Juan Carlos Sarnari
- Sarnari at River Plate

Personal information
- Date of birth: 22 January 1942
- Place of birth: Santa Fe, Argentina
- Date of death: 21 April 2023 (aged 81)
- Place of death: Bogotá, Colombia
- Position(s): Midfielder

Senior career*
- Years: Team / Apps / (Gls)
- 1959–1962: River Plate
- 1963: Huracán
- 1964–1967: River Plate
- 1967–1969: Universidad Católica
- 1970–1972: Universidad de Chile /  / (42)
- 1973: Independiente Medellín
- 1975–1976: Independiente Santa Fe
- 1977: Deportes La Serena

International career
- 1966–1967: Argentina / 6 / (1)

Managerial career
- 1979–1980: Deportes Quindío
- 1981: Santa Fe
- 1982: Once Caldas

= Juan Carlos Sarnari =

Argentine footballer (1942–2023)

Juan Carlos Sarnari (22 January 1942 – 21 April 2023) was an Argentine footballer who played as a midfielder. He scored 29 goals in the Copa Libertadores, making him the 6th-highest scoring player in Copa Libertadores history.

==Playing career==
Sarnari started his career at River Plate at the age of 17. In 1963 he spent a season with Huracán. He returned to River in 1964.

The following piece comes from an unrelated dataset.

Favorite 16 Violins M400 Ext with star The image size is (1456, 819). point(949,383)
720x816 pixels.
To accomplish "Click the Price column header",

In 1966 Sarnari was selected to represent the Argentina national team at the 1966 FIFA World Cup. He was capped 6 times and scored 1 goal.

In 1967 Sarnari moved to Chile where he played for Universidad Católica and Universidad de Chile, in 1973 Sanari moved to Colombia where he played for Independiente Medellín and Independiente Santa Fe. He won the 1975 league title with Santa Fe.

==Managerial career==
Sarnari was the manager of several clubs in Colombia including Deportes Quindío, Independiente Santa Fe and Once Caldas.

==Death==
Sarnari died in Bogotá, Colombia, on 21 April 2023, at the age of 81.